California’s new gig economy laws are a big win for gig economy workers. Now, app-based companies operating in the state can (hopefully) no longer skirt labor laws by calling their workers “freelancers.” While Uber now claims its drivers are “outside the usual course of Uber’s business,” the gig is up.

What’s happened in California shouldn’t be surprising. With strategies geared toward explosive growth, gig economy companies spent a lot of time attracting new workers to their respective platforms with the promise of easy money — and for while, it worked. If you were able to get in on the ground floor earlier this decade, you probably made a killing at first. Even just one or two years ago, rideshare drivers could easily make $100, $200, even $300 a night.

Thing is, it didn’t last. Except in New York City, there is no cap on the number of drivers in any given market. Whereas a year or two ago drivers could easily make $20 an hour, you’re lucky to make $10 an hour now. Worse yet, rate cuts left drivers with less and less of a cut of fares. Now, there is pushback.

Uber, Lyft, DoorDash, and others have nobody to blame for the situation they’re in but themselves. Had they been honest from the beginning, nobody would have likely cared enough to complain. But we’re here now, and the industry needs to rethink its business model.

I am a freelancer for Digital Trends. And to be honest, the news industry doesn’t have the best history when it comes to freelancers, but at least most media companies draw a clear line to make sure there is no question as to the employment status of a freelancer — including this publication. I know for sure that I can’t work from Digital Trends’ offices around the world. Digital Trends doesn’t provide me anything, whether it’s a laptop (though that would have been nice!), a company phone, or anything else. The only transaction is that i submit my work, and they pay me for it. That’s it.

Why is it like this? IRS guidance on what a freelancer dictates that Digital Trends can’t supply me with anything or control how I work, or anything that constitutes an employer-employee relationship. I am also “outside the usual course of Digital Trends’ business.” The company would still be able to continue operating without me or any other freelancer.

The freelance tag is placed on these individuals in an attempt to save on labor costs.

That’s not the case with the app-based companies. They provide their workers with a platform which would not operate without their participation. There are no driver “employees.” In some cases, these companies provide equipment (hot bags, etc.) to complete their work, and requires their use. But the freelance tag is placed on these individuals in an attempt to save on labor costs.

This designation also gives companies far more control over managing employees. One of freelancing’s biggest downsides is that while you have freedom of how, where, and what you work on, your relationship is purely transactional. Your client can cancel at any time and for whatever reason, as long as they have fulfilled their contractual obligation. They can also pay you whatever they want as there are no “minimum rates,” unless you set them yourself. If your prospective client doesn’t like those rates, you simply won’t get the gig.

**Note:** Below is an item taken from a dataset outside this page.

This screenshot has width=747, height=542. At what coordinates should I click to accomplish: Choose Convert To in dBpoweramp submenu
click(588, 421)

Gig economy companies use this to their advantage. There are stories of companies like Uber and Lyft deactivating workers without cause, then refusing to provide reasons for dismissal. They’re also known to change payout rates frequently, and their cut of fares (known as the take rate) is not a fixed amount. They allow markets to saturate, pushing hourly rates to close to the minimum wage in some of the worst cases. Workers also have no control over how the company conducts its business or the worker’s role in it.

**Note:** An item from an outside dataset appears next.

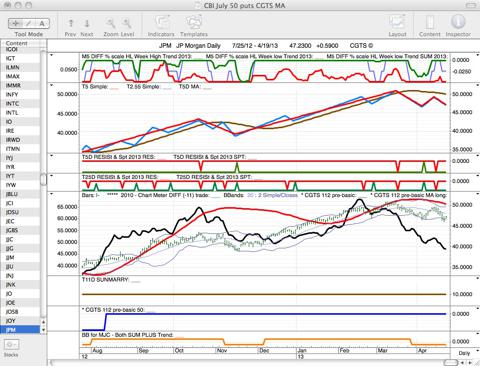This screenshot has width=480, height=366.
Task: Select the text annotation tool mode
Action: (x=42, y=23)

The Ubers of the world know that for every well-informed quitter, there are dozens more uninformed newbies ready to hop behind the wheel.

It feels like wage slavery: drivers are often forced to accept whatever their app-based overlords give them, or deal with a loss of a significant portion of their income. Yes, they’re free to quit at any time — but it doesn’t matter. The Ubers of the world know that for every well-informed quitter, there are dozens more uninformed newbies ready to hop behind the wheel.

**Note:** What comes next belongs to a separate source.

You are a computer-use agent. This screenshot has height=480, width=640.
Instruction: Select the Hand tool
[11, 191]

And we haven’t even talked about how little these companies prepare their workers for the tax liabilities and realities of self-employment. That’s a whole other issue in and of itself.

California’s law is a starting point to stop this practice. Working conditions in the gig economy are rapidly deteriorating, and none of these companies seem to care much. Giving these workers rights to minimum wage and overtime, unemployment insurance and family leave, and bargaining rights is crucial. Right now it’s too easy for any of these companies to take advantage of their workforce.

With protections in place that disincentivize gig-economy companies from rapid and nonsensical expansion, some hard choices will likely need to be made. No, you won’t be able to grab a Lyft anymore in rural Kansas — at least without paying for it.  Maybe DoorDash won’t be able to serve a town in rural Vermont. But as crazy it sounds, these companies are trying to do just that, while asking the worker to eat the cost of making it happen. Freelance labor is cheap in the long run, and there is a seemingly endless supply of new gig workers.

Why stop when you don’t have to? What is stopping other industries from doing precisely what these app-based companies are doing? The answer’s not much. It is imperative that an example is made here, or we risk further erosion elsewhere when it comes to worker’s rights. There’s no reason not to act.